DETALHES DO EXERCÍCIO =
Responda com base no texto abaixo sobre o julgamento do caso Bernardo Boldrini:
(a) Em qual comarca os acusados serão julgados?
(b) Para qual comarca a juíza pediu a transferência do julgamento?
(c) Quem foi o relator do recurso?

TEXTO DE ORIGEM =
Leandro Boldrini, Graziele Ugulini, Evandro e Edelvânia
Wirganovicz, acusados de serem responsáveis pelo homicídio do menino Bernardo
Boldrini, serão julgados na Comarca de Três Passos. A decisão, por maioria, é
da 1ª Câmara Criminal do Tribunal de Justiça, que negou o pedido feito, de
ofício, pela Juíza de Direito Sucilene Engler Werle, titular da Vara Judicial
daquela Comarca.
No pedido, a magistrada considerou que a transferência do local do
julgamento (chamado de desaforamento) para a Comarca de Porto Alegre seria
medida necessária para garantir o interesse da ordem pública, a imparcialidade
do júri e a segurança pessoal dos acusados.
Decisão
"Por certo, os fatos imputados aos réus foram os de maior
repercussão na história da Comarca de Três Passos. Resta, portanto, evidente
que as pessoas da comunidade, juízes naturais dos crimes dolosos contra a vida,
tenham, de alguma forma, ouvido conversas ou declinado manifestações sobre os
fatos, como também o fizeram os magistrados, os membros do Ministério Público,
os advogados e os profissionais do direito e os de diversas áreas do
conhecimento", considerou o relator do recurso, Desembargador Sylvio
Baptista Neto, que também presidente a 1ª Câmara Criminal do TJRS.

ENTRADAS LISTADAS =
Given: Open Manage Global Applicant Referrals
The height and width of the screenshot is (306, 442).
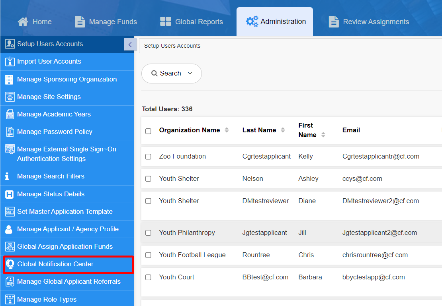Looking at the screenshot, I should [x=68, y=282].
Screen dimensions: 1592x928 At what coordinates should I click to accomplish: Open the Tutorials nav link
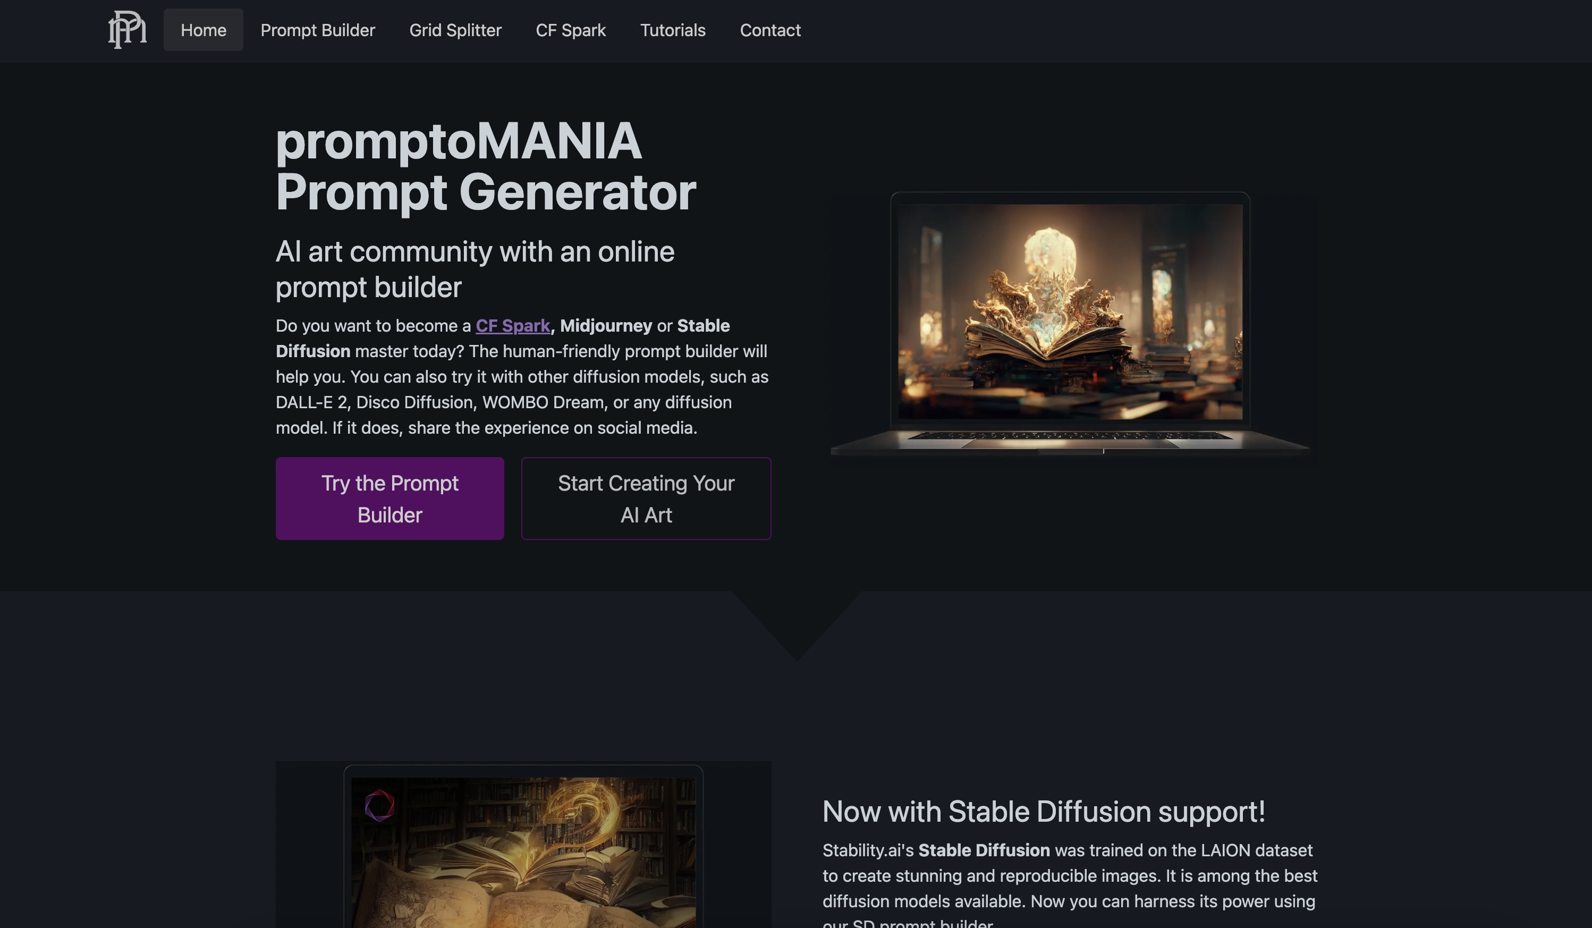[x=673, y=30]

SOLUÇÃO A SEGUIR =
(a) Na Comarca de Três Passos.
(b) Para a Comarca de Porto Alegre.
(c) O Desembargador Sylvio Baptista Neto.